To answer your previous question regarding FEA and CFD. There are tons of packages out there, i highly recommend NOT using one unless you are familiar with how the methods work. You will hear this a lot "garbage in, garbage out". You can on the other hand get pretty pictures that might look convincing but its not use unless you have a decent grasp as to what is going on. Not to mention these software packages range from 10-100 K. If you are a student or know a student you can get a student version for free most of the time.
I had access to these, but I don't see much of a point now, when you can do a few calculations on a spreadsheet. (to get you a good idea of what's going on.)
you mentioned M-cubed heat pipes. I did use those and they were phenomenal, i would only change the steel brackets that they supply for contact/gripping the pipes. they are quite large for what i wanted and would have liked something else.
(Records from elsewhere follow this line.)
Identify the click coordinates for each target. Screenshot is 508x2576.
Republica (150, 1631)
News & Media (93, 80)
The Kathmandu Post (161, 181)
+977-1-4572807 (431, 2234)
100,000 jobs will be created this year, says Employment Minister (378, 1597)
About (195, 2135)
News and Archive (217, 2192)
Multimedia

For the price though you cant really go wrong.
Awesome, thanks for the feedback on that.
screws should be avoided for heatsinks because you want a good thermal interface. The tightening of screws and even the tapping of threads can (and 99% of the time does) cause a bulge at the surface. This why there is a recommended torque for IGBT mounting screws. Anyway avoid screws, try to use a clamping method like all current cpu heatsinks. If you must screw something together then use a through hole and actually SQUEEZE it somehow.
Most users of TIM use way too much. It sucks at conducting heat but its better than air. With that in mind use as little as possible like i said before.
OK...Maybe a combination of clamping and a tiny bit of TIM is sufficient?
I was originally thinking, when you attach the copper blocks to the heatsink, you use epoxy on the edges of the blocks and tiny bit of TIM for the inner area. Clamp it down while it sets.
Since this thread has become filled with unusual ideas, here's another.....
No water cooling thanks...LOL, toilet.
I prefer if we stick to something highly reliable. ie: no moving parts as much as possible. Hence the reason why I'm leaning towards heatsinks and heatpipes.
I have a few questions though...
Does the length of the heatpipe drastically affect the thermal resistance?
What about the shape that its bent to?
I read somewhere about some flexible heatpipe solutions, but I couldn't find who sells these. Anyone know?
The challenge in heatpipe/heatsink approach seems to be getting that heat out of the case to the heatsink, but still be able to access the PC hardware inside. ie: Those removable case panels.
...Something inside me says I should just give up and buy a pre-made silent solution like Tranquil PC, mCubed, etc. Maybe use that refurbished ThinkPad I recently bought...Grab a port replicator for it, and be done with it....I don't know.